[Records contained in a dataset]

------------------------------------------------

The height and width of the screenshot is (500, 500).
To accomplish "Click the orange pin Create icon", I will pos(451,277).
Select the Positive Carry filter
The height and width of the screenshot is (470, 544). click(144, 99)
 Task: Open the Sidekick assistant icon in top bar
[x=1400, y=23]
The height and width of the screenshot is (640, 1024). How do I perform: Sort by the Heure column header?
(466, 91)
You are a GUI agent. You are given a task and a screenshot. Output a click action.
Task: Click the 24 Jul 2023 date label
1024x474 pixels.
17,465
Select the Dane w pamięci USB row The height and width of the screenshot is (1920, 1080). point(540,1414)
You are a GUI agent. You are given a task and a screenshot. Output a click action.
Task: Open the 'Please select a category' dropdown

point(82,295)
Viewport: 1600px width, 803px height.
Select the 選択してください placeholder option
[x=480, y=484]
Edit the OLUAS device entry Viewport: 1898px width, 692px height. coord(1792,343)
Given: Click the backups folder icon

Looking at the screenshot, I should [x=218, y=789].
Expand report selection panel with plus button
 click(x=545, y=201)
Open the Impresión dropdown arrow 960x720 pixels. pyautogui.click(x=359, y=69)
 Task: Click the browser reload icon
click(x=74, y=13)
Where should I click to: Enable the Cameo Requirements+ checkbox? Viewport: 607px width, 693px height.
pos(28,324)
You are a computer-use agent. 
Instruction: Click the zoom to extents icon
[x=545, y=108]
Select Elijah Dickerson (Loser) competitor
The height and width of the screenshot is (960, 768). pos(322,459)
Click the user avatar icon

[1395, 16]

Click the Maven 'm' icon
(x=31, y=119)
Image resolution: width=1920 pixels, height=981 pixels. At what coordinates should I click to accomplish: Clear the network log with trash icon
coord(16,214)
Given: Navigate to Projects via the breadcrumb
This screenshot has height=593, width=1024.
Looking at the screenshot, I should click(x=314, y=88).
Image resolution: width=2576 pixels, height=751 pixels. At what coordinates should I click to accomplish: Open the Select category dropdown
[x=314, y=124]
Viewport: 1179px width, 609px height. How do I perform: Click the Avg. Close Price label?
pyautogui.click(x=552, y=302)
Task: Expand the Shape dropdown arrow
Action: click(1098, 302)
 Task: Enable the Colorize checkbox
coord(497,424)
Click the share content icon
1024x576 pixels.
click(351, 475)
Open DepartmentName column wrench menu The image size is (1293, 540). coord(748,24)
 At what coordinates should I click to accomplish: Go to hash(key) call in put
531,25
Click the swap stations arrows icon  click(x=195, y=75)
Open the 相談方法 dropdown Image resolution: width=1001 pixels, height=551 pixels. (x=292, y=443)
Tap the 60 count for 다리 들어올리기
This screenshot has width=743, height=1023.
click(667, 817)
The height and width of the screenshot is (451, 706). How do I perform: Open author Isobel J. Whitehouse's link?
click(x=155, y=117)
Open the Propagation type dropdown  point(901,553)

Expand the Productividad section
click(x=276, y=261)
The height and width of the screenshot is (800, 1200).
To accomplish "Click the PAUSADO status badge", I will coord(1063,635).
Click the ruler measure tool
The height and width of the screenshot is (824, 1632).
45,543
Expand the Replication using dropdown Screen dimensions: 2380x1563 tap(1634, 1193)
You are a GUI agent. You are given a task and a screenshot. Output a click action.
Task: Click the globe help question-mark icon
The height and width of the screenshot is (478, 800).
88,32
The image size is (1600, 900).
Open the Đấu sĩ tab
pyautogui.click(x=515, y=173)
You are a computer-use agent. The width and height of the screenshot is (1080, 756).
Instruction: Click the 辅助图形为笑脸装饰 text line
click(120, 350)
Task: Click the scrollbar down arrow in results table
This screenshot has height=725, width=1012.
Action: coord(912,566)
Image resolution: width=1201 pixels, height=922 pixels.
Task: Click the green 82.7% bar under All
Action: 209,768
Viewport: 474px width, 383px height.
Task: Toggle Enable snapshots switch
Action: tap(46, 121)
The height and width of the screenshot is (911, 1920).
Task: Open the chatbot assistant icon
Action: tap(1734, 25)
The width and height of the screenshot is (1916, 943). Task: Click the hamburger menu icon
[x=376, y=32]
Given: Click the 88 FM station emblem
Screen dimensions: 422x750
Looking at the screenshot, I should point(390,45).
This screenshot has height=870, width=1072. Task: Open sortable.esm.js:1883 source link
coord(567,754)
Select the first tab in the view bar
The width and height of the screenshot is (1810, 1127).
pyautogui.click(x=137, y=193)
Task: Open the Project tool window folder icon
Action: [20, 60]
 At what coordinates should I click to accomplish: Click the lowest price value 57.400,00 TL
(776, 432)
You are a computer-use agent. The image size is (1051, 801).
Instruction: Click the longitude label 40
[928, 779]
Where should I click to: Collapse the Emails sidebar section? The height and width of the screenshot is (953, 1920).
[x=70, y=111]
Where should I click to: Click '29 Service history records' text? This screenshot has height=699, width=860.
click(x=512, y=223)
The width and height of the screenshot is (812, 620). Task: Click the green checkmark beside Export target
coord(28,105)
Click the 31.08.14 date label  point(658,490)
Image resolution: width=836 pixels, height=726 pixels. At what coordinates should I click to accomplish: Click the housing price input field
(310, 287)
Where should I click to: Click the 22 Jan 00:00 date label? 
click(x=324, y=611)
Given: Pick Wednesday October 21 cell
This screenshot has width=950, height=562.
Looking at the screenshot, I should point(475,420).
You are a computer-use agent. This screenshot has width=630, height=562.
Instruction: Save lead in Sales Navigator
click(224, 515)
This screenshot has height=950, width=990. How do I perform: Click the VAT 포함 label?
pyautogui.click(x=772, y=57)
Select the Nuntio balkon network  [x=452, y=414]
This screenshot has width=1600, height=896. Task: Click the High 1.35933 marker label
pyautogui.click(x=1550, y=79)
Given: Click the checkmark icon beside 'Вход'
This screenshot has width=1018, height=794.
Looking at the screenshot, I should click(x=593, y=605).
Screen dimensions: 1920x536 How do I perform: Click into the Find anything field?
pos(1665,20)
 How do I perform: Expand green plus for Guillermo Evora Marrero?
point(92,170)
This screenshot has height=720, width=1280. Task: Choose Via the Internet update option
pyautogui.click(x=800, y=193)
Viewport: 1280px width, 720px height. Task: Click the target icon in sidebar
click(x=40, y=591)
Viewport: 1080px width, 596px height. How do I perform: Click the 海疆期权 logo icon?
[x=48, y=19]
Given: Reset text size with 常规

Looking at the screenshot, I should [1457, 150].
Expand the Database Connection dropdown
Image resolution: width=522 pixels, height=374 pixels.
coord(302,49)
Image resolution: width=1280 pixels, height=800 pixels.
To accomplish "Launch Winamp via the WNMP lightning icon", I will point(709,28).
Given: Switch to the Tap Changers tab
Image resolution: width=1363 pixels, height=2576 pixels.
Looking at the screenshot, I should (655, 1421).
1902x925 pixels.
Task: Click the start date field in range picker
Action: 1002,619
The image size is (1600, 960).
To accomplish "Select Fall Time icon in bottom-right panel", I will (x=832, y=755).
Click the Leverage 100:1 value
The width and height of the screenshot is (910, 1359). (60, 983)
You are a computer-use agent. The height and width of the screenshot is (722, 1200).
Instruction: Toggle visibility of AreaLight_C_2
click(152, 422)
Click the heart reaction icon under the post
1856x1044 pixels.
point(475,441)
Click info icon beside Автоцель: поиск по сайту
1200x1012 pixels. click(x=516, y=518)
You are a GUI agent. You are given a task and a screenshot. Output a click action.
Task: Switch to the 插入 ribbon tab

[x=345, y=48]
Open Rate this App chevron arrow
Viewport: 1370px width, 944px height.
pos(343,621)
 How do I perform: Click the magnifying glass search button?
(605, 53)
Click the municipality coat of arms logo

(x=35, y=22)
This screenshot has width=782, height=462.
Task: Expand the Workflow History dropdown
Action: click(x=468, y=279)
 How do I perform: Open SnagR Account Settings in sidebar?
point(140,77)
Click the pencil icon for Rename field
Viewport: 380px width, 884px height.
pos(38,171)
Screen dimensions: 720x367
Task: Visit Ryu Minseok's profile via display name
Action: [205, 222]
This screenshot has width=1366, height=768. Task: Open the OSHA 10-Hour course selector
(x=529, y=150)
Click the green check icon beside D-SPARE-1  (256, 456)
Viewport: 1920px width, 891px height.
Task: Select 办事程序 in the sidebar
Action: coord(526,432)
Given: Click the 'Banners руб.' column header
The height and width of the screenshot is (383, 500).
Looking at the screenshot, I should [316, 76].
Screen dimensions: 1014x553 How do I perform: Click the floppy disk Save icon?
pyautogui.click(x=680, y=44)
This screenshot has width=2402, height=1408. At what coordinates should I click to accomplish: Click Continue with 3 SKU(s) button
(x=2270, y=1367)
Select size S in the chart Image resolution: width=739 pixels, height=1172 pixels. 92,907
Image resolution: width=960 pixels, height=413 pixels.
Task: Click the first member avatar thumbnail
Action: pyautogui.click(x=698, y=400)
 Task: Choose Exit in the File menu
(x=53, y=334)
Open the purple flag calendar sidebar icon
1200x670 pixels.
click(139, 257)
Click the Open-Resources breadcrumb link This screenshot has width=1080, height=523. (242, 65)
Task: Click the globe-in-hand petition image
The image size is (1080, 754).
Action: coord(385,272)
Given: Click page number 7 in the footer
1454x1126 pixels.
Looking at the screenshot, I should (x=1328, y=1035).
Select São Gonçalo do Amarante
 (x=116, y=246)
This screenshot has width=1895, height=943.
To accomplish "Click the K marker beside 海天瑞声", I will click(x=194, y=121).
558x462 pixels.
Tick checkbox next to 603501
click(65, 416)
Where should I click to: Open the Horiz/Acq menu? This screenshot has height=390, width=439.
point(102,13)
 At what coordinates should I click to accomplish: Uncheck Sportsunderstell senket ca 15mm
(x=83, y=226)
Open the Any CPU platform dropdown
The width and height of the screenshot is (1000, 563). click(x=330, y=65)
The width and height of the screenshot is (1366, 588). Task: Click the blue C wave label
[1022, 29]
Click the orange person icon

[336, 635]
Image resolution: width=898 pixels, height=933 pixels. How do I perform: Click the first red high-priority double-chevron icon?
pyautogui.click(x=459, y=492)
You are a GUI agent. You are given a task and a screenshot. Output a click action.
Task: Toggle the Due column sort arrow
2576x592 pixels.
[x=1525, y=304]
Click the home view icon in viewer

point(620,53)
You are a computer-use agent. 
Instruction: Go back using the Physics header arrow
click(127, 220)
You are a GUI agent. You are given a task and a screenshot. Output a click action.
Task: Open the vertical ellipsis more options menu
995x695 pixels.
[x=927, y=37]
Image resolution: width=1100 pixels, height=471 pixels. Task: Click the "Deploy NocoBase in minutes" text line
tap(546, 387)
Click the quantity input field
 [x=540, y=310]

------------------------------------------------

Action item – Check the records above and copy each line that has the string "computer".

Reply to the exercise –
You are a computer-use agent. 
You are a computer-use agent. The width and height of the screenshot is (1080, 756).
You are a computer-use agent. The image size is (1051, 801).
You are a computer-use agent. This screenshot has width=630, height=562.
You are a computer-use agent. The height and width of the screenshot is (722, 1200).
You are a computer-use agent. 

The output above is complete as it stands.